Teks Sumber —

◇ ◇ ◇ ◇ ◇

Kebiasaan bersikap atau melakukan suatu tindakan tertentu, baik bagi pribadi maupun bagi kelompok, pada umumnya dimaksudkan sebagai suatu pedoman dalam usaha pencapaian tujuan kebaikan dan kesejahteraan hidupnya. Kebaikan dan kesejahteraan sebagai hasil dari sikap tindak seseorang dalam masyarakat itu bisa timbul dari hasil peniruannya terhadap orang lain atau sekelompok orang lain. Dan apabila kebaikan dan kesejahteraan yang dimiliki seseorang itu bisa berlaku juga bagi orang atau pihak lain lagi, maka orang yang sebagai pencetus ide dan sikap tindak tadi dianggap sebagai "orang teladan". Sikap tindak itu kemudian diidentifikasi dan diadopsi oleh masyarakat sebagai norma sosial umum yang memiliki daya pengikat yang relatif kuat. Alasannya, karena sikap tindak orang itu dianggap dapat memberikan tuntunan, petunjuk atau penerangan dalam upaya mencapai kesejahteraan individu atau sekelompok masyarakat setempat.

Secara sosiologis, norma-norma sosial yang telah diakui dan dianut dalam waktu yang relatif lama oleh masyarakat setempat disebut sebagai adat istiadat. Adat istiadat adalah suatu pola perikelakuan (cara bertindak/berkelakuan) yang tidak lagi hanya mencerminkan sikap tindak perorangan, akan tetapi ia telah merupakan pola perikelakuan bagi orang-orang bersama dalam masyarakat. Pola-pola perikelakuan yang disebut adat-istiadat itu berlaku sebagai patokan bertindak bagi pribadi atau setiap orang dalam masyarakat. Setiap tindakan yang dilakukan oleh seseorang harus berdasarkan petunjuk-petunjuk atau ketentuan normatif dari pola-pola perikelakuan masyarakat yang berlaku pada umumnya.

Jadi ada perbedaan antara kebiasaan dan adat-istiadat. Kebiasaan adalah cara-cara seseorang dalam bertindak yang kemudian dapat diakui oleh anggota-anggota masyarakat lainnya, atau jika seseorang tersebut berada dalam suatu kelompok, maka kemudian pola perilakunya diikuti oleh  anggota-anggota kelompok yang lainnya. Sedangkan adat istiadat adalah cara-cara bertindak yang telah diakui bersama, dilakukan bersama-sama oleh semua anggota masyarakat dan telah mempunyai norma-norma yang sama pula.

◇ ◇ ◇ ◇ ◇

Bagian Latihan —
(A) Ringkaslah paragraf teks sumber yang diawali "Secara sosiologis, norma-norma sosial" dalam bentuk daftar butir, dengan mempertahankan fakta-fakta pokoknya.
(B) Ulangi tanpa perubahan bagian teks sumber yang diawali "Jadi ada perbedaan" dan diakhiri "yang sama pula.".
Daftar berikut tidak berperan apa pun dalam latihan ini.

◇ ◇ ◇ ◇ ◇

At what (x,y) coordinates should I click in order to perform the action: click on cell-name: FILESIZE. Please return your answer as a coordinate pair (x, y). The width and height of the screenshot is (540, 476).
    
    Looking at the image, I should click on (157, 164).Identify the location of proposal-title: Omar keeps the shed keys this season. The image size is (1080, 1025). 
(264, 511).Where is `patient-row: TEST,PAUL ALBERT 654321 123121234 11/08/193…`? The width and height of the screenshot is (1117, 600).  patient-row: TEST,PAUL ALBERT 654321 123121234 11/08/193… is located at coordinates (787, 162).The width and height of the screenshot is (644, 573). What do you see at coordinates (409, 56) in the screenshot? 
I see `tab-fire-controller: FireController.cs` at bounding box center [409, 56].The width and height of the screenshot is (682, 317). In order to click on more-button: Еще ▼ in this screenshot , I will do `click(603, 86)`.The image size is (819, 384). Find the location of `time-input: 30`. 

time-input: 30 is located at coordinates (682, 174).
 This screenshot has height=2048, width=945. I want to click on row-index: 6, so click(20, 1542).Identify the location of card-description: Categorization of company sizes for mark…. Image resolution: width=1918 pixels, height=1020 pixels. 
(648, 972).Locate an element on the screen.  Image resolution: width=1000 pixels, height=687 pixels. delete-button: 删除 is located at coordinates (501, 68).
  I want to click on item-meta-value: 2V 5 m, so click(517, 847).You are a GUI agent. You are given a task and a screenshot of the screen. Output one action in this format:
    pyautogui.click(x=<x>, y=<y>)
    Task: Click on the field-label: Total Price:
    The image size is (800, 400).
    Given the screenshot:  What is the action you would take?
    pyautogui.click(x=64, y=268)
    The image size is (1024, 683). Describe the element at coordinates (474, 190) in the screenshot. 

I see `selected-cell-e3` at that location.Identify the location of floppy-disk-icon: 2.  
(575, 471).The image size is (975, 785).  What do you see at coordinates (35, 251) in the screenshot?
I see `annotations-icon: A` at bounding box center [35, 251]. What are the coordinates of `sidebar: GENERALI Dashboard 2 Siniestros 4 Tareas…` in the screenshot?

◇ ◇ ◇ ◇ ◇

Jawaban Setiap Tugas —
(A)
- Norma sosial yang telah diakui dan dianut masyarakat setempat dalam waktu relatif lama disebut adat istiadat.
- Adat istiadat merupakan pola perikelakuan bersama dalam masyarakat, bukan lagi sekadar cerminan sikap tindak perorangan.
- Pola perikelakuan tersebut berlaku sebagai patokan bertindak bagi setiap orang dalam masyarakat.
- Setiap tindakan seseorang harus berdasarkan petunjuk atau ketentuan normatif dari pola perikelakuan masyarakat yang berlaku umum.

(B)
Jadi ada perbedaan antara kebiasaan dan adat-istiadat. Kebiasaan adalah cara-cara seseorang dalam bertindak yang kemudian dapat diakui oleh anggota-anggota masyarakat lainnya, atau jika seseorang tersebut berada dalam suatu kelompok, maka kemudian pola perilakunya diikuti oleh  anggota-anggota kelompok yang lainnya. Sedangkan adat istiadat adalah cara-cara bertindak yang telah diakui bersama, dilakukan bersama-sama oleh semua anggota masyarakat dan telah mempunyai norma-norma yang sama pula.